# Logistic regression in pytorch
## What's in this tutorial?
This notebook will walk you through the most basic use of `mandala` for storing
and tracking ML experiment results. It uses logistic regression on MNIST as a
"minimally interesting" example. By following this mini-project, you will learn
how to
- break up an experiment into Python functions whose calls can be tracked and
queried;
- use memoization to avoid re-running expensive computations and to
naturally interact with and grow your project (by adjusting the parameters and
adding new code);
- get a powerful query interface to your results "for free" by repurposing the
  pure Python code of your experiments.

The overall goal that `mandala` enables is to let you write only the
plain-Python code you'd write if you were just running experiments in-memory -
yet get the benefits of a database-backed experiment tracking system that knows
not to recompute already computed quantities, and is aware of the relationships
between these quantities and the parameters that went into them.

## Project description
As the example project, you will use logistic regression to classify MNIST
digits. On a high level, you'll do the following:
- load the train and test sets;
- define the model, loss function, and optimizer;
- explore the space of hyperparameters (learning rate, batch size, ...) to 
find a good combination;
- iterate on this pipeline until you're satisfied with the results.

## Import libraries

In [1]:
import torch
import torchvision as tv
from torchvision.datasets import MNIST
from torch.utils.data import DataLoader, Subset
import torch.utils as utils

# recommended way to import mandala functionality
from mandala_lite.all import *

## Define supporting functions
For the purposes of this tutorial, you'll break the project into two main
functions:
- `get_dataloaders` returns `DataLoader`s for the train and test sets with a
given batch size;
- `train_model` is passed these `DataLoader`s, trains a model on the train set
with given hyperparameters, and returns the accuracy on the test set.

This kind of decomposition of the problem is a good practice in ML in general,
but also when using `mandala` in particular.
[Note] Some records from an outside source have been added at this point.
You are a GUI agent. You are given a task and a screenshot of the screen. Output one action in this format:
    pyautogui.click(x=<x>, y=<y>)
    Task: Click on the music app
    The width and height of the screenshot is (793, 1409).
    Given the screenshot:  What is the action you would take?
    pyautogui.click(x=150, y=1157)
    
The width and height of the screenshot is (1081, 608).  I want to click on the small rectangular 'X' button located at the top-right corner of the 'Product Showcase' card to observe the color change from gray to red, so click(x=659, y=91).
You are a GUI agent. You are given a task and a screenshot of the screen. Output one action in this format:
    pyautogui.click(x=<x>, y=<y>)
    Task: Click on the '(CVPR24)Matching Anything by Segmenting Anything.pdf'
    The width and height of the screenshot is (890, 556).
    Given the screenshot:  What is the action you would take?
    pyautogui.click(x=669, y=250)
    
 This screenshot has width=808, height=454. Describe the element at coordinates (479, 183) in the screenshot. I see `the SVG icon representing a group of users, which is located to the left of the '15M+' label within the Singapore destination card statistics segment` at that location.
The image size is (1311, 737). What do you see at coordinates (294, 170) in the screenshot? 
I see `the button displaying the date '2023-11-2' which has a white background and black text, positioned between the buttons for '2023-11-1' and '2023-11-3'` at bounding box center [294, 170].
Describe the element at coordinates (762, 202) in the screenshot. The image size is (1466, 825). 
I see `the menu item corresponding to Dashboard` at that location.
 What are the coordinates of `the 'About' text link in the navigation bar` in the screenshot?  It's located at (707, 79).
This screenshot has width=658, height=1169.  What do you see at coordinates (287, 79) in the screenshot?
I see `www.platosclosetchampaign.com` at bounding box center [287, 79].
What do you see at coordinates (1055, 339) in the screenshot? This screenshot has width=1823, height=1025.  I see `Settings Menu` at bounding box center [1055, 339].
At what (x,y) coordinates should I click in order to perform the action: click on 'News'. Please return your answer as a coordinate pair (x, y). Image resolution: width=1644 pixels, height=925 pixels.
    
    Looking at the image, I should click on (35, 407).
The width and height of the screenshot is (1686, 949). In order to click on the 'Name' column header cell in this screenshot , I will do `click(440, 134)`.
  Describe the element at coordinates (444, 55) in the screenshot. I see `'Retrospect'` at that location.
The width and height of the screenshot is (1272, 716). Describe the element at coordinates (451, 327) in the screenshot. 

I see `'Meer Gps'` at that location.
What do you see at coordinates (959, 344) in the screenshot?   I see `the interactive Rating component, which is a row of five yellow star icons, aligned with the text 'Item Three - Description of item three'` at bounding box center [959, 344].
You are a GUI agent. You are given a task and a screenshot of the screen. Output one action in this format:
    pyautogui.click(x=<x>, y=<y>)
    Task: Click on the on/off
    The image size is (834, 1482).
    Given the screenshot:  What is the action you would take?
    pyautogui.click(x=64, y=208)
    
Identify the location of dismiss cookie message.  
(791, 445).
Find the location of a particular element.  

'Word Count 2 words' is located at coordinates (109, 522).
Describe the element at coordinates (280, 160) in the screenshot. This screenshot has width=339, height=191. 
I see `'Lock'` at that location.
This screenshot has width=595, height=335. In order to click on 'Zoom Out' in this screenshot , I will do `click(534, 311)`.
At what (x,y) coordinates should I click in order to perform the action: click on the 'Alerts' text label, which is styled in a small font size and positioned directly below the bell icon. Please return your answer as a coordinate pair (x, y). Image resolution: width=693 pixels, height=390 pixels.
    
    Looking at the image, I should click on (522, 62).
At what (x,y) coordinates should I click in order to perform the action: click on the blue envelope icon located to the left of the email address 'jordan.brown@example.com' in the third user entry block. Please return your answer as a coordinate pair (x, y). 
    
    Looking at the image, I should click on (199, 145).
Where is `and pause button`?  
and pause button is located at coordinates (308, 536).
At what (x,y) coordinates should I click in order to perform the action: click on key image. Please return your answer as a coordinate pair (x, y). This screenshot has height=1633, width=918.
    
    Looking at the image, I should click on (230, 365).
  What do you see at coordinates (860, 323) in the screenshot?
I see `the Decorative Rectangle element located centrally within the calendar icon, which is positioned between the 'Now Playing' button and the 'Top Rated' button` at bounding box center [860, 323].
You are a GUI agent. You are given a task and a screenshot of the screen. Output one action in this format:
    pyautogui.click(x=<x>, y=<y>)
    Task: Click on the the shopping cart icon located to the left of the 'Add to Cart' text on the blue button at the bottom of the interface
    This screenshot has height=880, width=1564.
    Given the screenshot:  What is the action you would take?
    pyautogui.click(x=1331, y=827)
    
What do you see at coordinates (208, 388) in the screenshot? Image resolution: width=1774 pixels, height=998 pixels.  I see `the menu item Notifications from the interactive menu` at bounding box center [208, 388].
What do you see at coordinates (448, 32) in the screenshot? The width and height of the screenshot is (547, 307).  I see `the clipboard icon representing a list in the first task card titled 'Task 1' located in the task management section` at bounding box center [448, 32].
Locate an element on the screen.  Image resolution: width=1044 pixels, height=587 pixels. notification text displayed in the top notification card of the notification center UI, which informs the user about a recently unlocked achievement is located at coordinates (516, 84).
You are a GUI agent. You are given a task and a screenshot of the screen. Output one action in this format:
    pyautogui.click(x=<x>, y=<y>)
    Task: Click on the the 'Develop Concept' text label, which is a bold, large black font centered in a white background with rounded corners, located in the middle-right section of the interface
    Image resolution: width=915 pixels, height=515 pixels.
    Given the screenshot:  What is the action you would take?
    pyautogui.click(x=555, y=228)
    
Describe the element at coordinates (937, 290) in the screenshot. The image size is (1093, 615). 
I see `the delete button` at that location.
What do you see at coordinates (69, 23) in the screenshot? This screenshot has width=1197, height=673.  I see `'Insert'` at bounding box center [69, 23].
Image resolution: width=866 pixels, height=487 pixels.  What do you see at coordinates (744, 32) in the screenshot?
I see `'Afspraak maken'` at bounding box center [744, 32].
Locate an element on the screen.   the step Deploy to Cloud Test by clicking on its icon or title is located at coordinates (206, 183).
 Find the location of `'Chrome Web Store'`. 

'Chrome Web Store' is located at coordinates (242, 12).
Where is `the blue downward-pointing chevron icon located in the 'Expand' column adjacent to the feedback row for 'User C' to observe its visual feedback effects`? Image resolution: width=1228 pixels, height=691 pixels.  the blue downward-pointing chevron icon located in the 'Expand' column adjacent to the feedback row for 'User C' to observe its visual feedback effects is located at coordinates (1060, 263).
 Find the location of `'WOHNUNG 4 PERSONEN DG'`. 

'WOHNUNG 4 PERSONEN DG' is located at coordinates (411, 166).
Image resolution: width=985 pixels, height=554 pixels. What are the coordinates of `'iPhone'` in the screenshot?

It allows you to re-use the same
intermediate results in different experiments. For example, you might want to
try different models on the same data, or different data on the same model. With
this decomposition, you can just call `get_dataloaders` once, and then call 
`train_model` with different models and hyperparameters.

Below are definitions of these functions in fairly standard `pytorch` code. Note
the use of `@op` to mark the functions as tracked by `mandala` - more on this
in a moment:

### Load the data

In [9]:
# MNIST constants
INPUT_SIZE = 28**2
NUM_CLASSES = 10


@op
def get_dataloaders(batch_size: int = 100) -> Tuple[DataLoader, DataLoader]:
    # get train and test loaders for the MNIST dataset
    train_data = Subset(
        MNIST("data", train=True, download=True, transform=tv.transforms.ToTensor()),
        indices=range(2_000),
    )
    test_data = MNIST("data", train=False, transform=tv.transforms.ToTensor())
    train_loader = DataLoader(train_data, batch_size=batch_size, shuffle=True)
    test_loader = DataLoader(test_data, batch_size=batch_size, shuffle=False)
    return train_loader, test_loader

### Train the model

In [10]:
class LogisticRegression(torch.nn.Module):
    """
    A single `pytorch` linear layer
    """

    def __init__(self):
        super().__init__()
        self.linear = torch.nn.Linear(INPUT_SIZE, NUM_CLASSES)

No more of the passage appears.